Common mistakes when building autoencoders in PyTorch include:

  • Not flattening input data before feeding to linear layers.
  • Using activation functions incorrectly, e.g., missing Sigmoid on output for normalized data.
  • Forgetting to call optimizer.zero_grad() before loss.backward().
  • Using wrong loss function; nn.MSELoss is typical for reconstruction.

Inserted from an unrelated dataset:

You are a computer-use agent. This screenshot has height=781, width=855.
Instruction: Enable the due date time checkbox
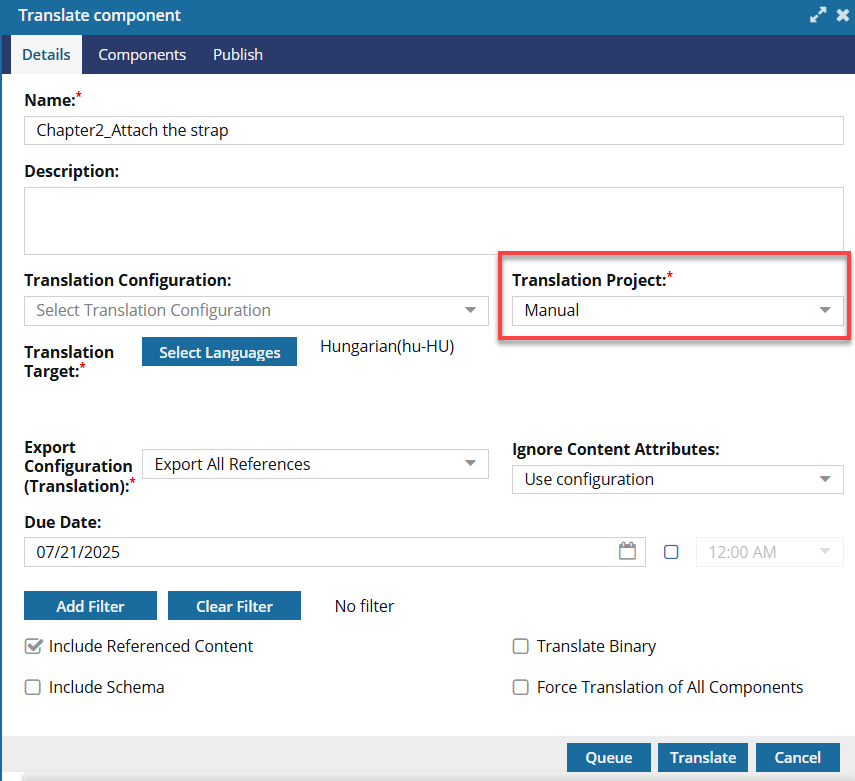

Always check input shapes and output ranges to match your data.

python
import torch
import torch.nn as nn

# Wrong: missing flattening input
class BadAutoencoder(nn.Module):
    def __init__(self):
        super().__init__()
        self.encoder = nn.Linear(28*28, 12)  # expects 784 features, but input is 28x28
        self.decoder = nn.Linear(12, 28*28)

    def forward(self, x):
        # x shape is (batch, 28, 28), but not flattened
        x = x.view(x.size(0), -1)  # flatten to avoid error
        encoded = self.encoder(x)
        decoded = self.decoder(encoded)
        return decoded

# Right: flatten input before linear layers
class GoodAutoencoder(nn.Module):
    def __init__(self):
        super().__init__()
        self.encoder = nn.Linear(784, 12)
        self.decoder = nn.Linear(12, 784)

    def forward(self, x):
        x = x.view(x.size(0), -1)  # flatten
        encoded = self.encoder(x)
        decoded = self.decoder(encoded)
        return decoded
📊

Quick Reference

Tips for building autoencoders in PyTorch:

  • Use nn.Sequential to stack layers cleanly.
  • Flatten inputs before feeding to linear layers with x.view(x.size(0), -1).
  • Use nn.MSELoss for reconstruction error.
  • Use Sigmoid activation on output if input data is normalized between 0 and 1.
  • Train with an optimizer like Adam and call optimizer.zero_grad() each step.

Key Takeaways

Define encoder and decoder as parts of a PyTorch nn.Module class.
Flatten input data before feeding it to linear layers.
Use MSE loss to measure reconstruction error.
Call optimizer.zero_grad() before backward pass to avoid gradient accumulation.
Use Sigmoid activation on output for normalized input data.